These words are from Ann Patchett’s 2004 memoir “Truth and Beauty,” about her impassioned friendship with Lucy Grealy, who died a few years before its publication. The writers met in college in their late teens, and the book tracks the following two decades of shared successes and misfortunes that came to shape their enduring bond.

I thought about Patchett’s book while reading Eirinie Carson’s striking debut, “The Dead Are Gods,” another fervid outpouring of friendship, grief and love. Like Patchett, Carson writes as much to come to terms with a sudden, unexpected loss as to celebrate a transformative, unexpected meeting of two people, a blazing stroke of luck that prevailed. Both memoirs testify to the ways rare friendships can make and unmake us as fully as any fiery romance or formative familial relationship.

Carson was 15 when she met 16-year-old Larissa — tall, Black, gorgeous, dressed like a punk — in the mostly White rock festival scene of early-2000s London. “This was pre-Google,” writes Carson, the daughter of a White mother and a Black father. “I had no way of knowing that there might be people who looked like me and dressed like her.”
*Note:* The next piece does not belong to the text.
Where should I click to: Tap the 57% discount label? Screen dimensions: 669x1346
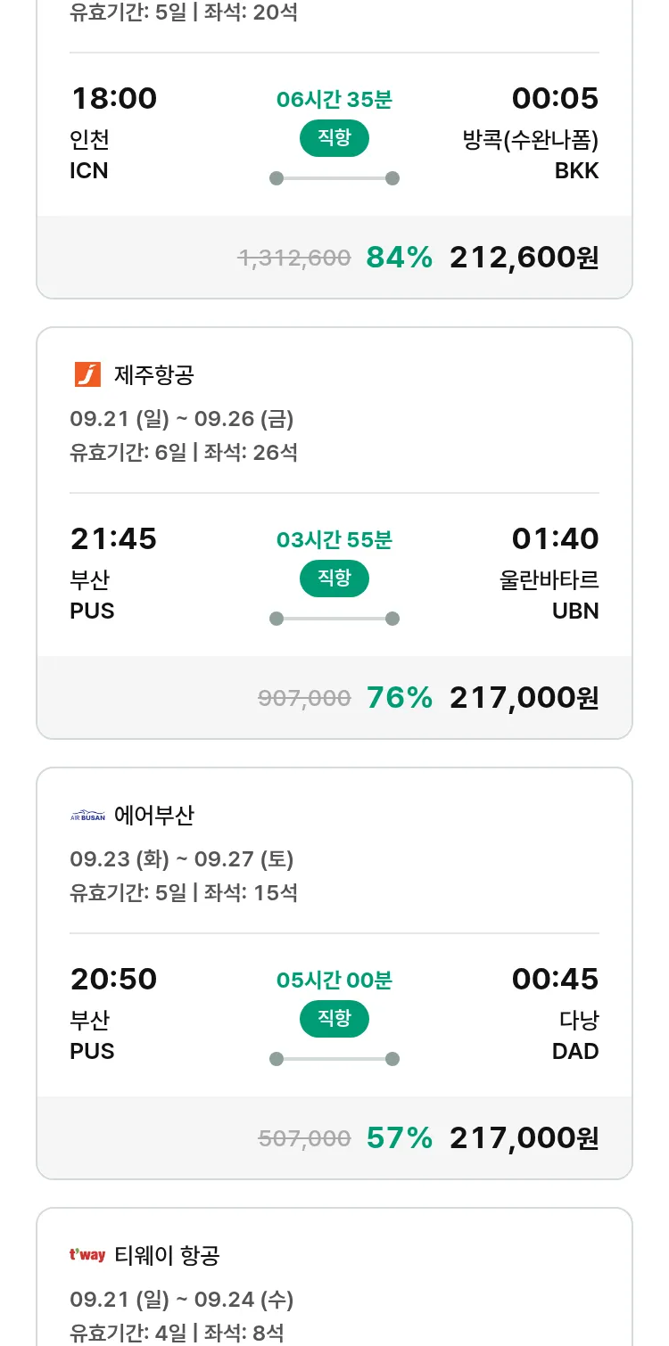pyautogui.click(x=399, y=1138)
“The Dead Are Gods” is a tender, intricate portrait of Larissa, nicknamed “Larry,” sometimes “shmoo” or “poo poo.” Carson writes that she adored Larissa, her best friend, for the very traits that often put a strain on Larissa’s relationships with others. She was magnetic, not only for her looks and intelligence but also for her bold, demanding nature. “Larissa did nothing for anyone, she put her needs and desires before almost everything else, and in doing so lived in an honest way,” Carson writes.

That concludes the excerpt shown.